Edmund Cogswell Converse Professor of Finance and Banking
David Scharfstein is the Edmund Cogswell Converse Professor of Finance and Banking at Harvard Business School. Scharfstein has published on a broad range of topics in finance, including corporate investment and financing behavior, risk management, financial distress, capital allocation, and venture capital. His current research focuses on financial intermediation and financial regulation, including research on housing finance, financial system risk, bank lending and funding, and the growth of the financial sector. Scharfstein is currently a research associate of the National Bureau of Economic Research. During 2017, he was president of the American Finance Association. In 2009-2010, he was a senior advisor to the U.S. Treasury Secretary. He previously was a member of the Financial Advisory Roundtable of the Federal Reserve Bank of New York and a director of the M&T Bank Corporation. From 1987- 2003 he was a finance professor at the MIT Sloan School of Management. Scharfstein received a Ph.D. in Economics from MIT and an A.B. from Princeton University.
Recent Working Paper
Sergey Chernenko, Nathan Kaplan, Asani Sarkar, and David S. Scharfstein, 2022. Applications or Approvals: What Drives Racial Disparities in the Paycheck Protection Program?
We use the 2020 Small Business Credit Survey to study the sources of racial disparities in use of the Paycheck Protection Program (PPP). Black-owned firms are 8.9 percentage points less likely to receive PPP loans than observably similar white-owned firms. About 55% of this take-up disparity is explained by a disparity in application propensity, while the remainder is explained by a disparity in approval rates. The finding in prior research that Black-owned firms were less likely than white-owned firms to borrow from banks and more likely to borrow from fintech lenders is driven entirely by application behavior. Conditional on applying for PPP, Black-owned firms are 9.9 percentage points less likely than white-owned firms to apply to banks and 7.8 percentage points more likely to apply to fintechs. However, they face similar average approval disparities at banks (7.4 percentage points) and fintechs (8.4 percentage points).

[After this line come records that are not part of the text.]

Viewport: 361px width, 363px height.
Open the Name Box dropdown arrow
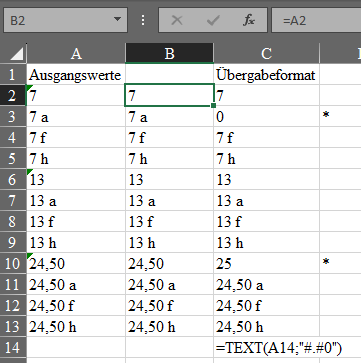coord(117,20)
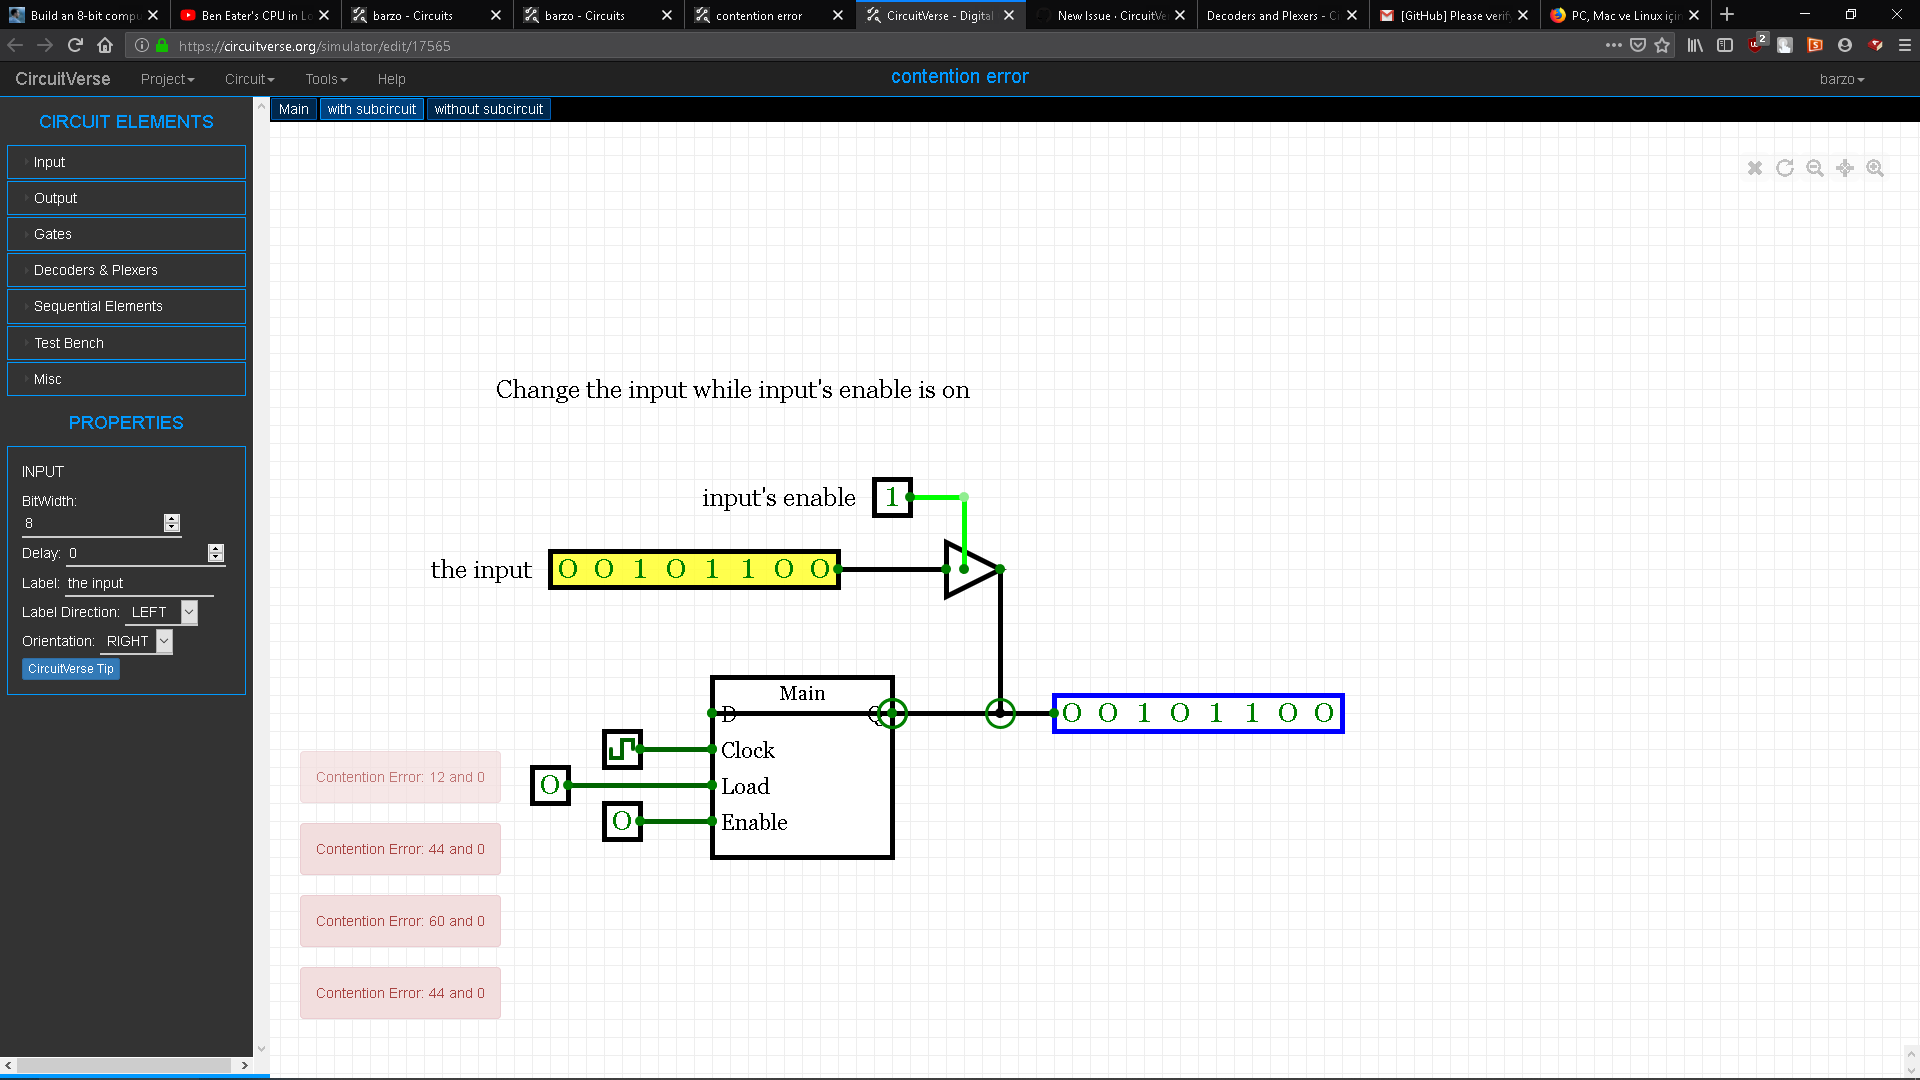Viewport: 1920px width, 1080px height.
Task: Click the circular reset icon above the canvas
Action: point(1785,168)
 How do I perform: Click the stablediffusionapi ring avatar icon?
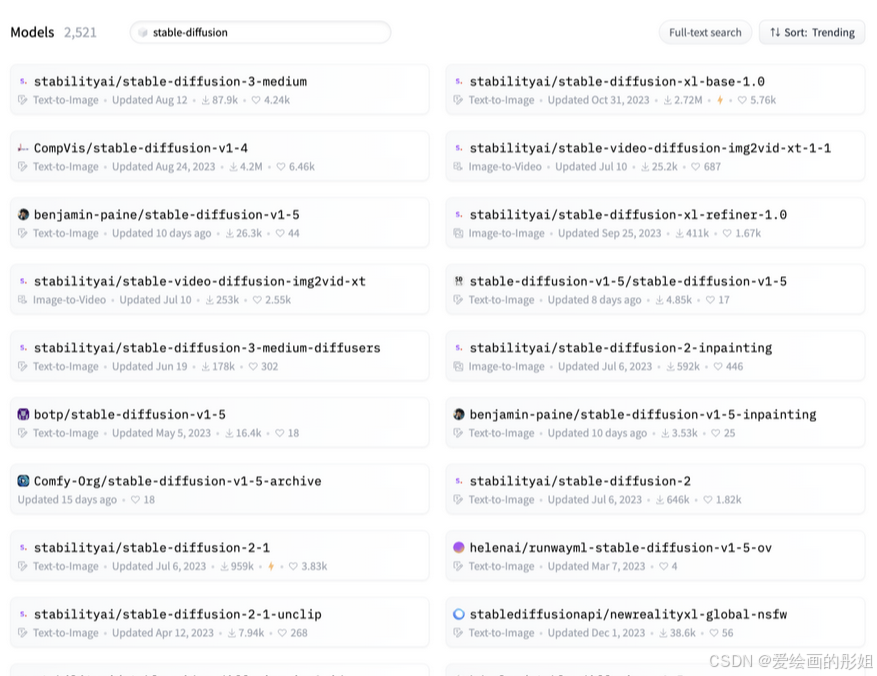point(459,614)
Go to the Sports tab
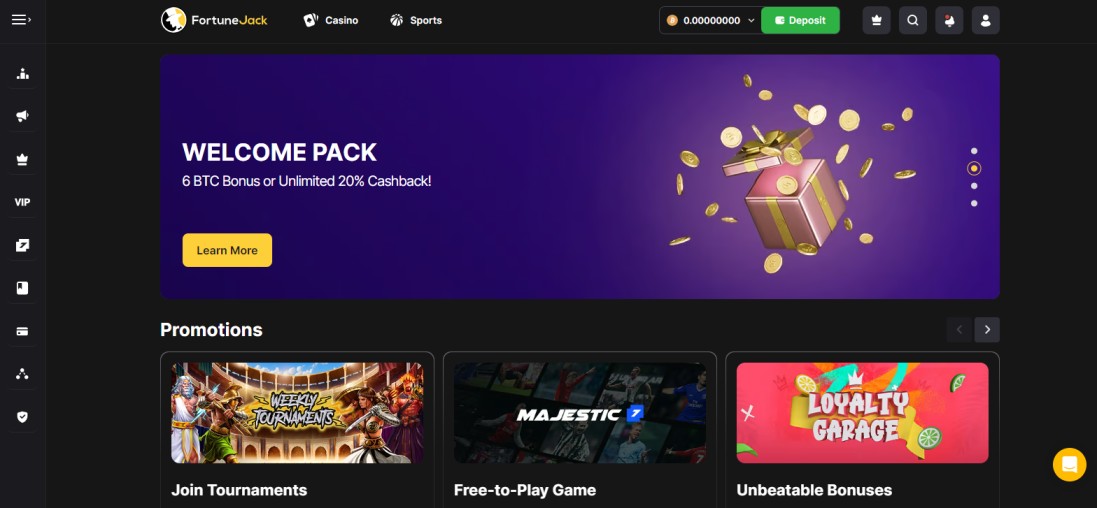 click(416, 20)
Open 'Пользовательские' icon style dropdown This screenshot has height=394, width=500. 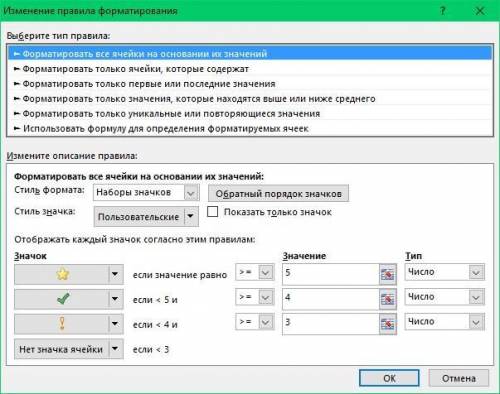[x=146, y=217]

Sorting by Black-owned firms away from banks and toward fintechs is significantly stronger in more racially biased counties, and the bank approval disparity is also larger in more racially biased counties. Thus, to the extent that automation at fintechs reduces racial disparities in PPP take-up, it does so by mitigating disparities in loan application rates, not loan approval rates.
Recent Working Paper
Sergey Chernenko and David Scharfstein, 2021. Racial Disparities in the Paycheck Protection Program
Using a large sample of Florida restaurants, we document significant racial disparities in borrowing through the Paycheck Protection Program (PPP) and investigate the causes of these disparities. Black-owned restaurants are 25% less likely to receive PPP loans. Restaurant location explains 5 percentage points of this differential. Restaurant characteristics explain an additional 10 percentage points of the gap in PPP borrowing. On average, prior borrowing relationships do not explain disparities. The remaining 10% disparity is driven by a 17% disparity in PPP borrowing from banks, which is partially offset by greater borrowing from nonbanks, largely fintechs. Disparities in PPP borrowing cannot be attributed to lower awareness of PPP loans or lower demand for PPP loans by minority-owned restaurants. Black-owned restaurants are significantly less likely to receive bank PPP loans in counties with more racial bias. In these counties, Black-owned restaurants are more likely to substitute to nonbank PPP loans. This substitution, however, is not strong enough to eliminate racial disparities in PPP borrowing. Finally, we show that our findings apply more broadly across industries in a sample of firms that were likely eligible for PPP.